- [Work required]:
Extract every line below, verbatim.

- [Records for this task]:
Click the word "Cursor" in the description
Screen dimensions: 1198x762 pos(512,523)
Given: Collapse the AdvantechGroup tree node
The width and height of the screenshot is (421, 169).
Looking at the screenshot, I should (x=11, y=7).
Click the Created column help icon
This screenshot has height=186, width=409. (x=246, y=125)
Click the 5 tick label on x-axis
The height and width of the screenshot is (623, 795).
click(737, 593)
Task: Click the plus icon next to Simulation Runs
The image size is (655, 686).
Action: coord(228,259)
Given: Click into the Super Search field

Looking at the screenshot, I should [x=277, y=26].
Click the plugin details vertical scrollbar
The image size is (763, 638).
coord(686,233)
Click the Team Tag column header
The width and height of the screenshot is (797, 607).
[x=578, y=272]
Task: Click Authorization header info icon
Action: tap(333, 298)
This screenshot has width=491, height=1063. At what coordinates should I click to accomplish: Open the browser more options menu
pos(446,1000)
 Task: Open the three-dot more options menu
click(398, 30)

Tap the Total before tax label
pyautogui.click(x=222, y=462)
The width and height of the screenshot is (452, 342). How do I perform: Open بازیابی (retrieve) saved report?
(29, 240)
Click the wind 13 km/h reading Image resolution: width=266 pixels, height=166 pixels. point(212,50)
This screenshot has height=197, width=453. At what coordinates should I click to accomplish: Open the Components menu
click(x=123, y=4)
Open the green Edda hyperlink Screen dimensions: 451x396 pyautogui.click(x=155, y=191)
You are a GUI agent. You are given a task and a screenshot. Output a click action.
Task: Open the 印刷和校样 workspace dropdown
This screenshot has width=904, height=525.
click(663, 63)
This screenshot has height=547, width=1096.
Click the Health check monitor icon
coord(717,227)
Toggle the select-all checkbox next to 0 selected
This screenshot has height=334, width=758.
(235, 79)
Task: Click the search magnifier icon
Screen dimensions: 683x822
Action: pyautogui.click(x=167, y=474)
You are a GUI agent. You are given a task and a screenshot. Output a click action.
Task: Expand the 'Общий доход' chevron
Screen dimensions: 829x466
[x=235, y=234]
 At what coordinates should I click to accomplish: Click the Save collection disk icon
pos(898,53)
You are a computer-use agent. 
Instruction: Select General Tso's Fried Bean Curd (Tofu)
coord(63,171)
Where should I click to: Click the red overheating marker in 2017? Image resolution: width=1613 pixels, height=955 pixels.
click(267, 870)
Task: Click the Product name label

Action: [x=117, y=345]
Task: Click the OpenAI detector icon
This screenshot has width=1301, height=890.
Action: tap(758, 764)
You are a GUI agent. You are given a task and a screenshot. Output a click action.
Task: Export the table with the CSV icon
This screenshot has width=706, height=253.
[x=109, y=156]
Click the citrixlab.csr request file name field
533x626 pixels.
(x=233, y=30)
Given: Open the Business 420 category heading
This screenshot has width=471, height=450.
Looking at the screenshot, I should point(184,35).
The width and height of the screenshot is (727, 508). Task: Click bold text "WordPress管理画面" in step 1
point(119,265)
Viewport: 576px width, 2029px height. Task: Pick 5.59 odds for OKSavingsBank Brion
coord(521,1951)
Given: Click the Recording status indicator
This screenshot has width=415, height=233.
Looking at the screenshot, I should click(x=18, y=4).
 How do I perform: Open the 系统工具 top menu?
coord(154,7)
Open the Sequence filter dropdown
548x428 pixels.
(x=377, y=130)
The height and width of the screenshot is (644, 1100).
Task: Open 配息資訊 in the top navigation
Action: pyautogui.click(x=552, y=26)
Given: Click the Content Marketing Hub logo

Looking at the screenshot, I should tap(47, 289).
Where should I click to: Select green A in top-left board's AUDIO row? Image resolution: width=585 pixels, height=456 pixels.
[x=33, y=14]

- [Result of this task]:
Click the word "Cursor" in the description
Screen dimensions: 1198x762 pos(512,523)
Given: Collapse the AdvantechGroup tree node
The width and height of the screenshot is (421, 169).
Looking at the screenshot, I should (x=11, y=7).
Click the Created column help icon
This screenshot has height=186, width=409. (x=246, y=125)
Click the 5 tick label on x-axis
The height and width of the screenshot is (623, 795).
click(737, 593)
Task: Click the plus icon next to Simulation Runs
The image size is (655, 686).
Action: coord(228,259)
Given: Click into the Super Search field

Looking at the screenshot, I should [x=277, y=26].
Click the plugin details vertical scrollbar
The image size is (763, 638).
coord(686,233)
Click the Team Tag column header
The width and height of the screenshot is (797, 607).
[x=578, y=272]
Task: Click Authorization header info icon
Action: tap(333, 298)
This screenshot has width=491, height=1063. At what coordinates should I click to accomplish: Open the browser more options menu
pos(446,1000)
 Task: Open the three-dot more options menu
click(398, 30)

Tap the Total before tax label
pyautogui.click(x=222, y=462)
The width and height of the screenshot is (452, 342). How do I perform: Open بازیابی (retrieve) saved report?
(29, 240)
Click the wind 13 km/h reading Image resolution: width=266 pixels, height=166 pixels. point(212,50)
This screenshot has height=197, width=453. At what coordinates should I click to accomplish: Open the Components menu
click(x=123, y=4)
Open the green Edda hyperlink Screen dimensions: 451x396 pyautogui.click(x=155, y=191)
You are a GUI agent. You are given a task and a screenshot. Output a click action.
Task: Open the 印刷和校样 workspace dropdown
This screenshot has width=904, height=525.
click(663, 63)
This screenshot has height=547, width=1096.
Click the Health check monitor icon
coord(717,227)
Toggle the select-all checkbox next to 0 selected
This screenshot has height=334, width=758.
(235, 79)
Task: Click the search magnifier icon
Screen dimensions: 683x822
Action: pyautogui.click(x=167, y=474)
You are a GUI agent. You are given a task and a screenshot. Output a click action.
Task: Expand the 'Общий доход' chevron
Screen dimensions: 829x466
[x=235, y=234]
 At what coordinates should I click to accomplish: Click the Save collection disk icon
pos(898,53)
You are a computer-use agent. 
Instruction: Select General Tso's Fried Bean Curd (Tofu)
coord(63,171)
Where should I click to: Click the red overheating marker in 2017? Image resolution: width=1613 pixels, height=955 pixels.
click(267, 870)
Task: Click the Product name label

Action: [x=117, y=345]
Task: Click the OpenAI detector icon
This screenshot has width=1301, height=890.
Action: tap(758, 764)
You are a GUI agent. You are given a task and a screenshot. Output a click action.
Task: Export the table with the CSV icon
This screenshot has width=706, height=253.
[x=109, y=156]
Click the citrixlab.csr request file name field
533x626 pixels.
(x=233, y=30)
Given: Open the Business 420 category heading
This screenshot has width=471, height=450.
Looking at the screenshot, I should point(184,35).
The width and height of the screenshot is (727, 508). Task: Click bold text "WordPress管理画面" in step 1
point(119,265)
Viewport: 576px width, 2029px height. Task: Pick 5.59 odds for OKSavingsBank Brion
coord(521,1951)
Given: Click the Recording status indicator
This screenshot has width=415, height=233.
Looking at the screenshot, I should click(x=18, y=4).
 How do I perform: Open the 系统工具 top menu?
coord(154,7)
Open the Sequence filter dropdown
548x428 pixels.
(x=377, y=130)
The height and width of the screenshot is (644, 1100).
Task: Open 配息資訊 in the top navigation
Action: pyautogui.click(x=552, y=26)
Given: Click the Content Marketing Hub logo

Looking at the screenshot, I should tap(47, 289).
Where should I click to: Select green A in top-left board's AUDIO row? Image resolution: width=585 pixels, height=456 pixels.
[x=33, y=14]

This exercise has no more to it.